## Saved data entries
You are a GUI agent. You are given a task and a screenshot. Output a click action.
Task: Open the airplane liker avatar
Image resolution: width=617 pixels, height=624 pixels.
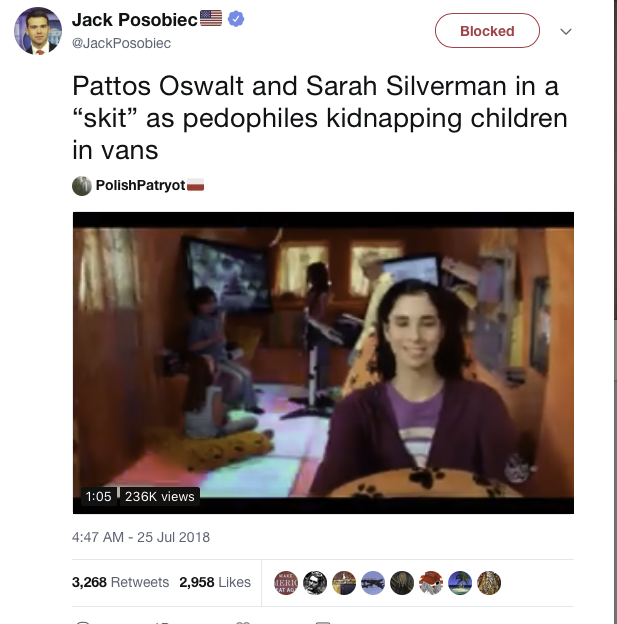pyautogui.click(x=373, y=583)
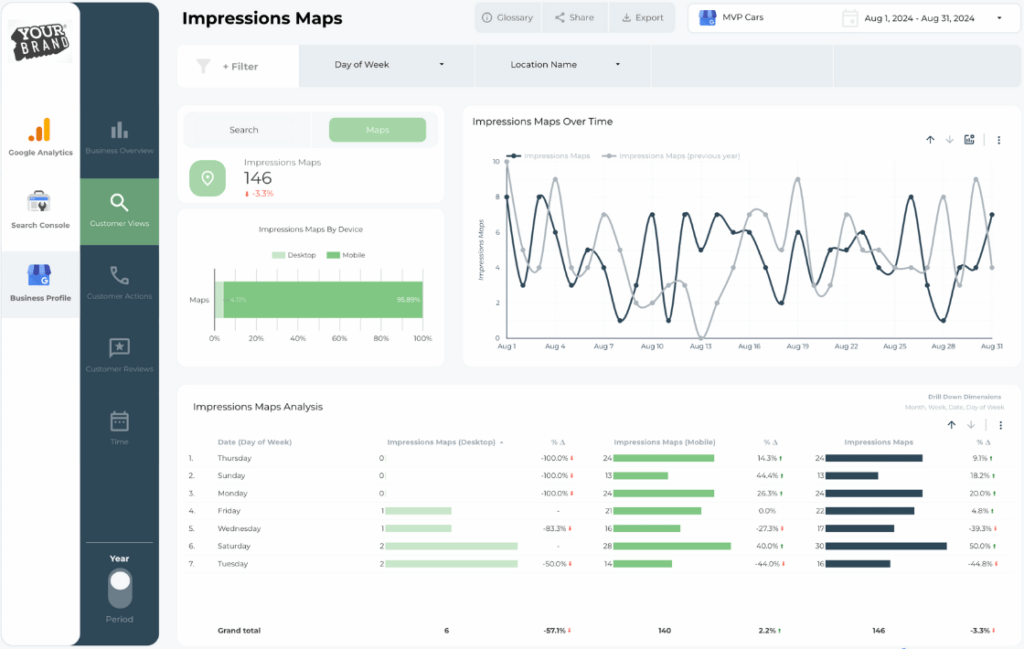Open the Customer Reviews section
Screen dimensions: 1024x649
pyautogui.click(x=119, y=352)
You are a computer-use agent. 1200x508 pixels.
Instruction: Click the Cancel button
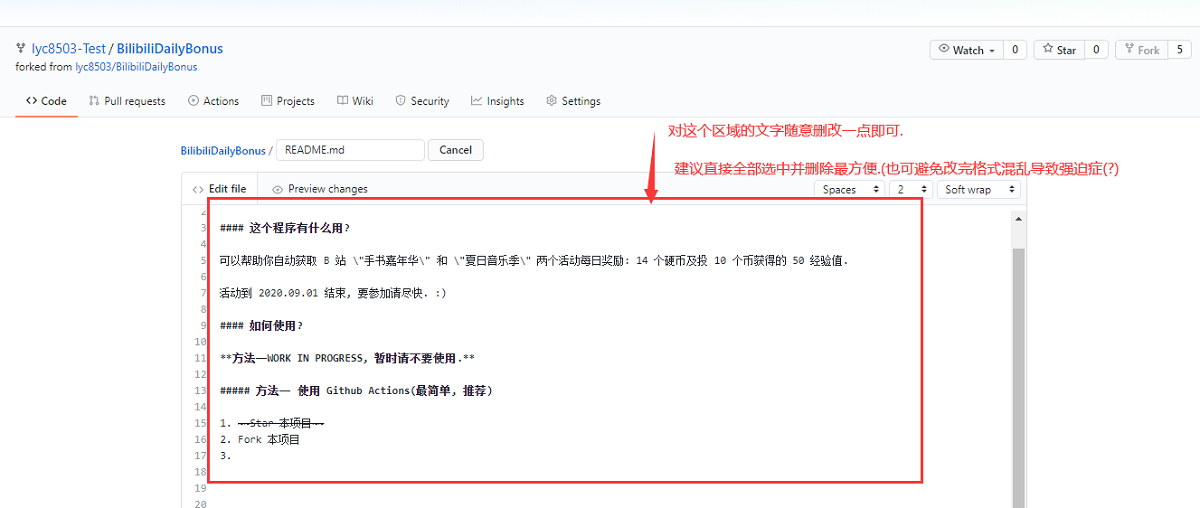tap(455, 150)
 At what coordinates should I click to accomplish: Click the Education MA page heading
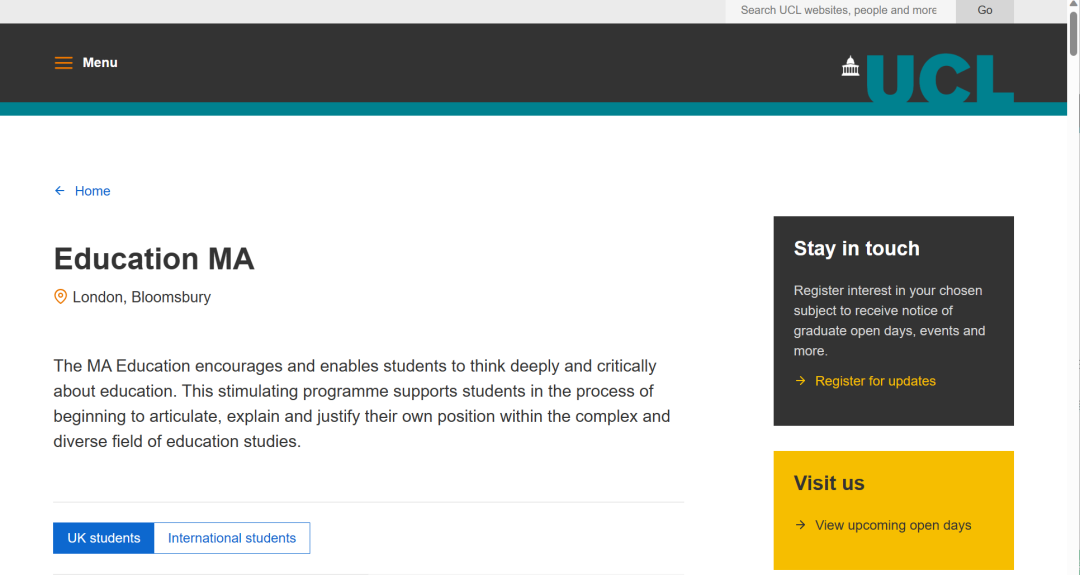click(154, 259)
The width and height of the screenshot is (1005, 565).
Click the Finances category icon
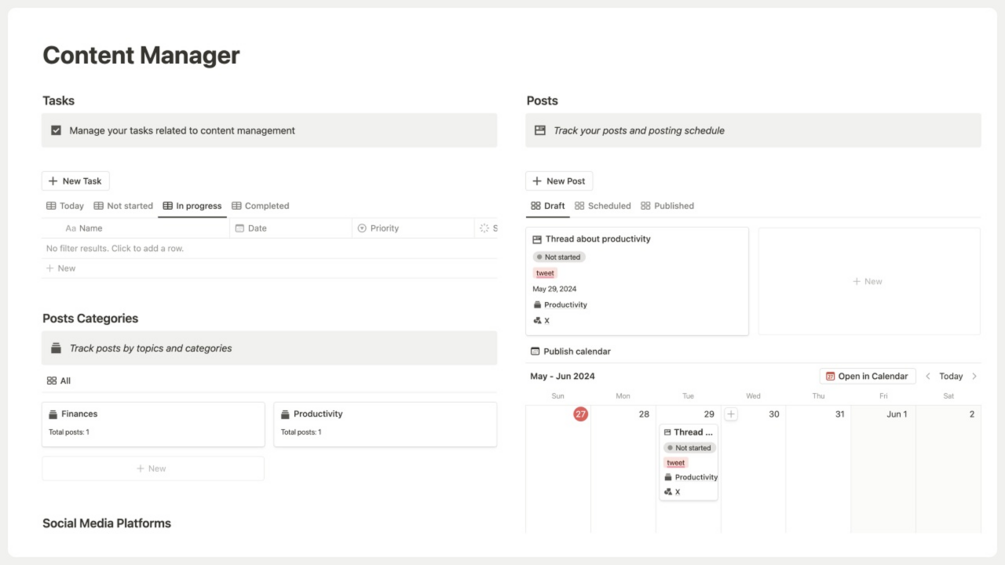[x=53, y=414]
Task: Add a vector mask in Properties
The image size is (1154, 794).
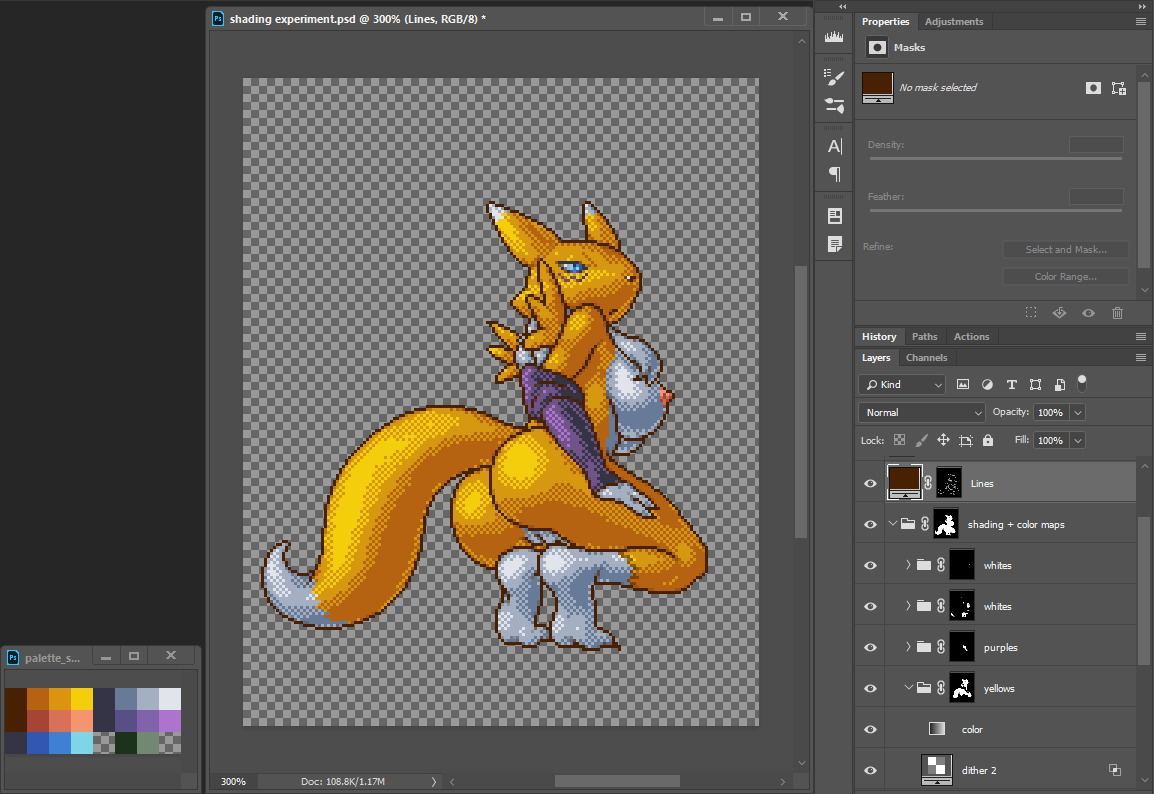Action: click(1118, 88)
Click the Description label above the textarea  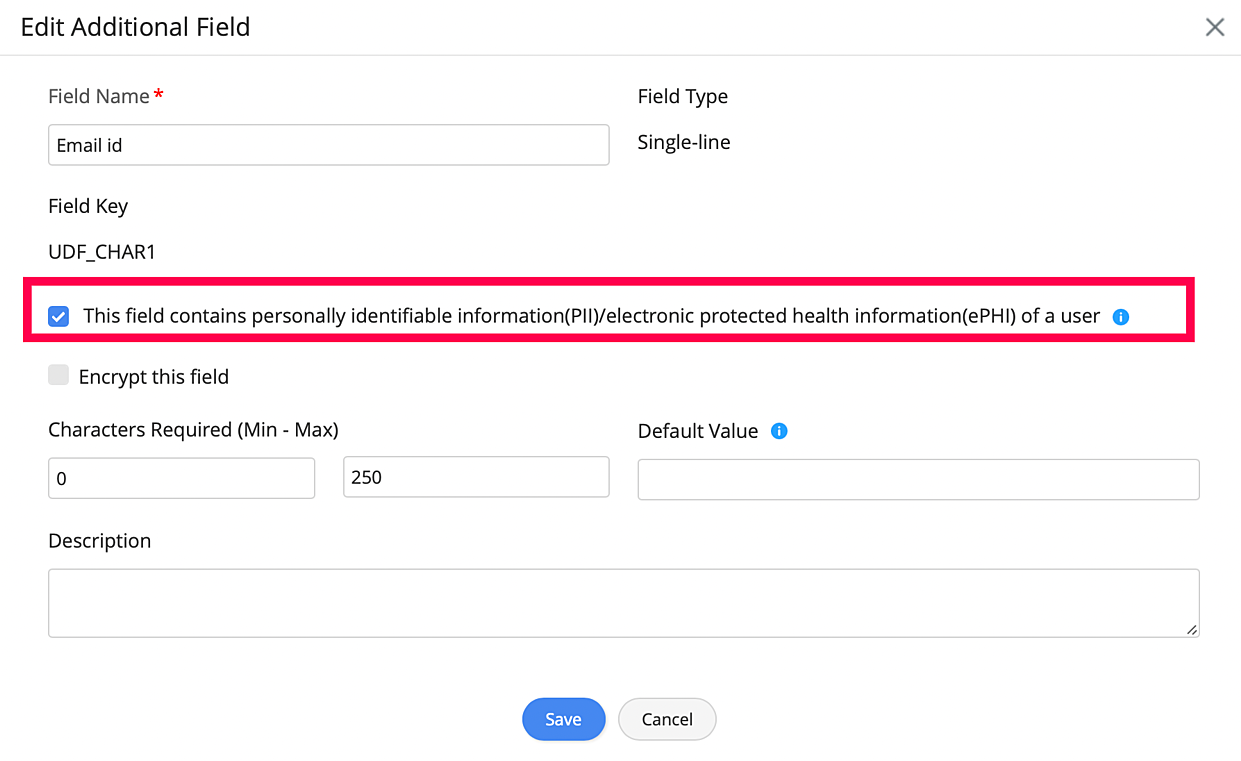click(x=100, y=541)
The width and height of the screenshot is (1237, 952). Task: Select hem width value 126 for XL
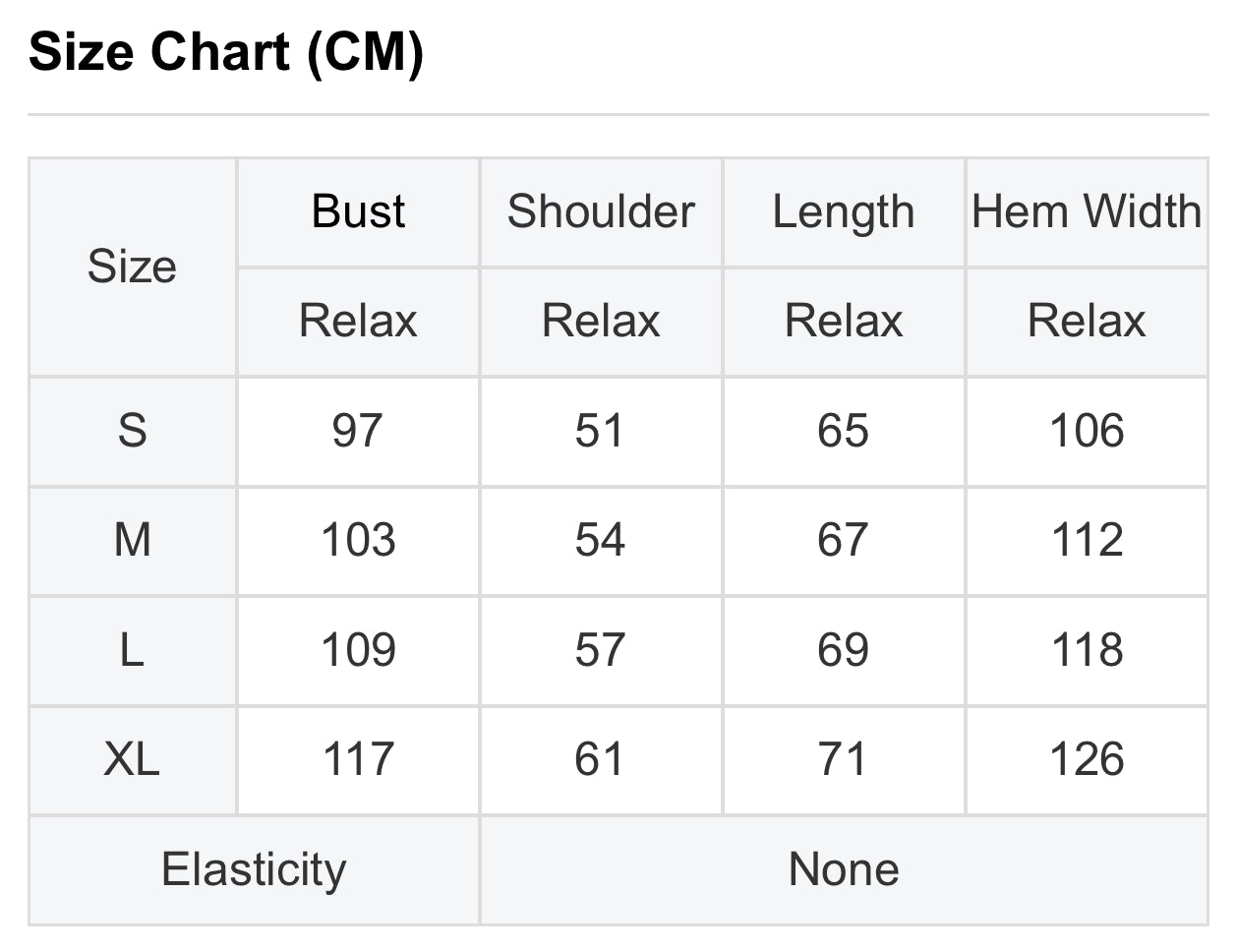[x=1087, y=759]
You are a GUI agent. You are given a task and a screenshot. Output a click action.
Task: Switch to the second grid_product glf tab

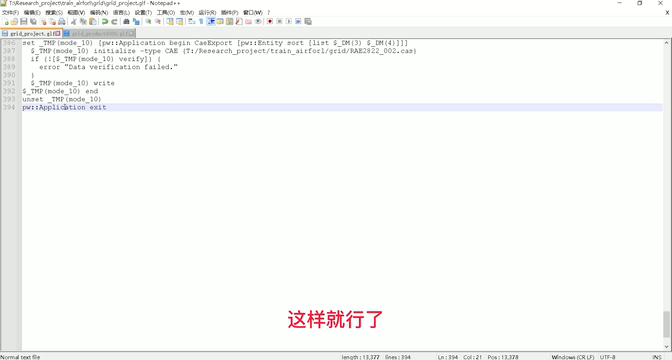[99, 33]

## TASK BRIEF
Please transcribe the data above without changes, from its first line to its "Task: Open the airplane liker avatar" line, and leave out anything past that.

## TASK ANSWER
You are a GUI agent. You are given a task and a screenshot. Output a click action.
Task: Open the airplane liker avatar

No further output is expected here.